Is Writing A Will Like Backing Up Your Computer?

A little planning prevents a lot of trouble later. Its the same in life as it is in computing.

English: Toshiba 1 TB 2.5" External USB Hard Disk Drive (Photo credit: Wikipedia)
English: Toshiba 1 TB 2.5″ External USB Hard Disk Drive (Photo credit: Wikipedia)

A story in Time compared the two. The writer was distraught as her computer was, in essence, given its last rites. But since she had backed up everything important on the hard drive, her anxiety was lessened and she was able to resume her daily activities with minimal interruption.

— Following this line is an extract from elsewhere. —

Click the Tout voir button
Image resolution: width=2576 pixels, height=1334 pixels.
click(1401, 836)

That is what estate planning is all about, the article pointed out. You manage all your unorganized financial affairs so your loved ones don’t have to do it from scratch.

The problem is that 41 percent of Baby Boomers and 71 percent of those under age 34 don’t have wills, says a study cited in the article.

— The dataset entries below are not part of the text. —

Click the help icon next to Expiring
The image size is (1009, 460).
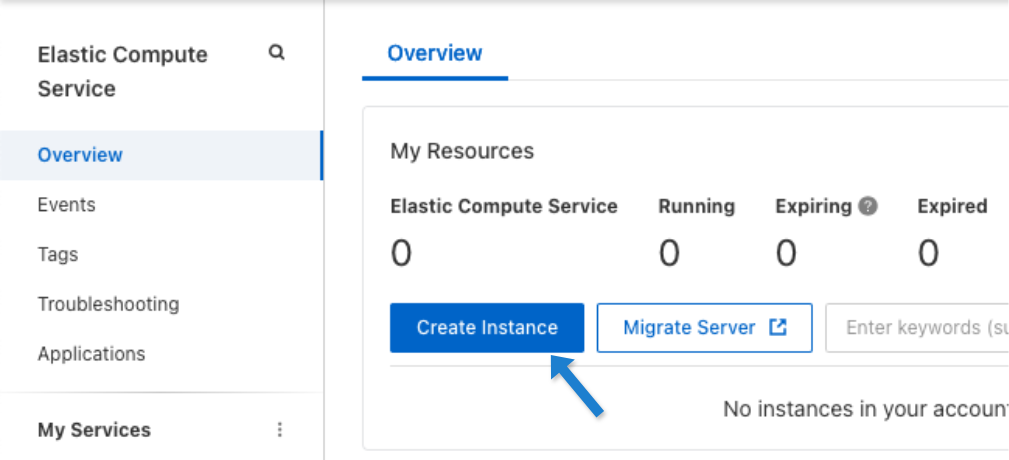pyautogui.click(x=868, y=206)

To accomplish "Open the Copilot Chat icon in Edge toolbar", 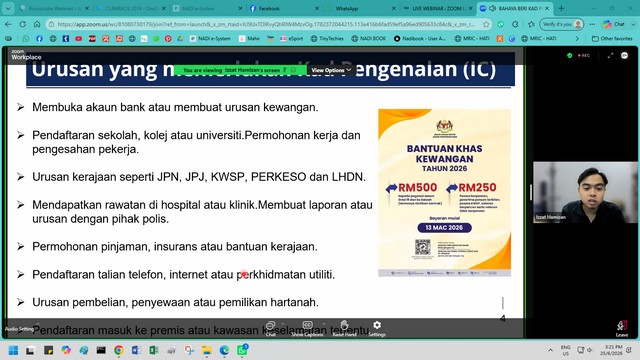I will coord(614,24).
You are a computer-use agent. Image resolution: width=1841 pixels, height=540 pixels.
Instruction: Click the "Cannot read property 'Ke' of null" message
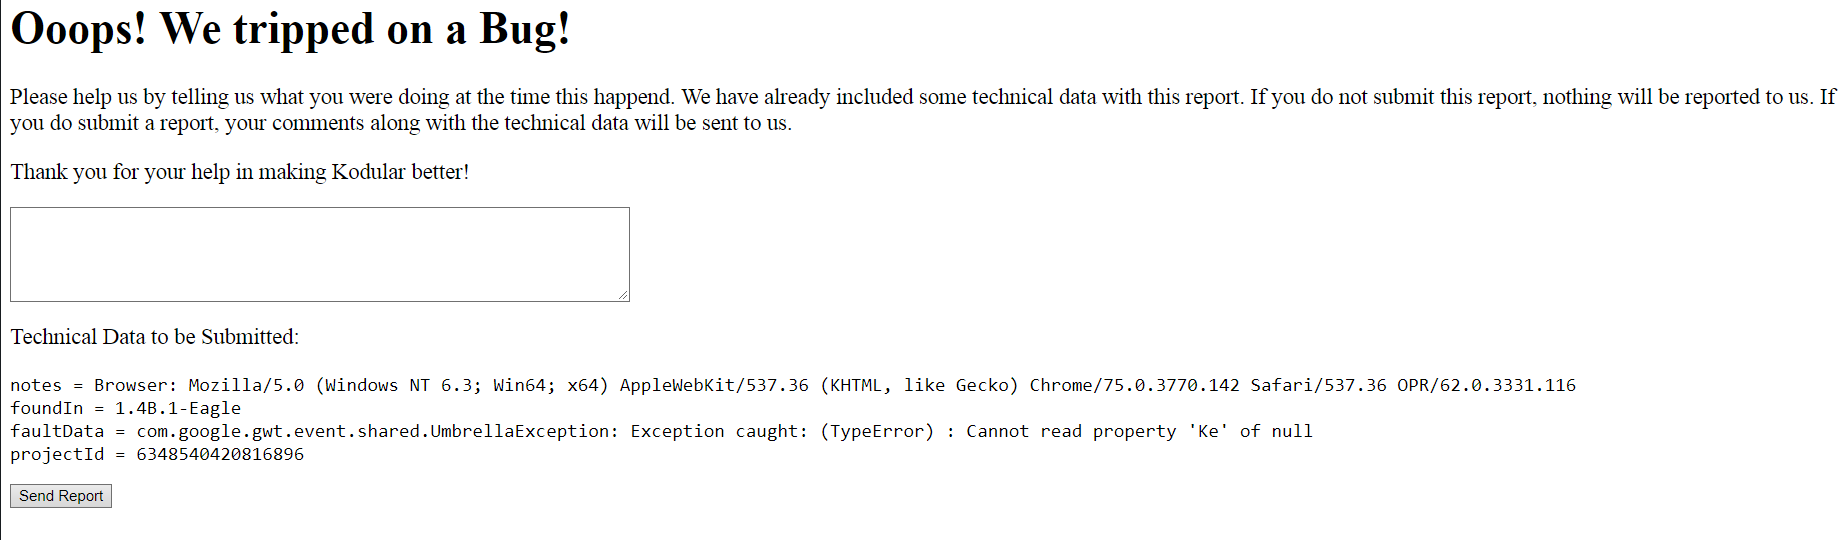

That’s the same as not backing up the important stuff on your computer.

It means your loved ones will have to sort through your affairs, causing them all kinds of grief and expense.

The message is clear: prepare a will that names individuals who are responsible for settling your estate, taking care of your children, and managing trusts you may have set up for others.

Also: prepare an up-to-date list of all your financial assets and liabilities, and appoint a durable power of attorney as well as a power of attorney for health care and draw up a living will.

And review the documents regularly in case things change.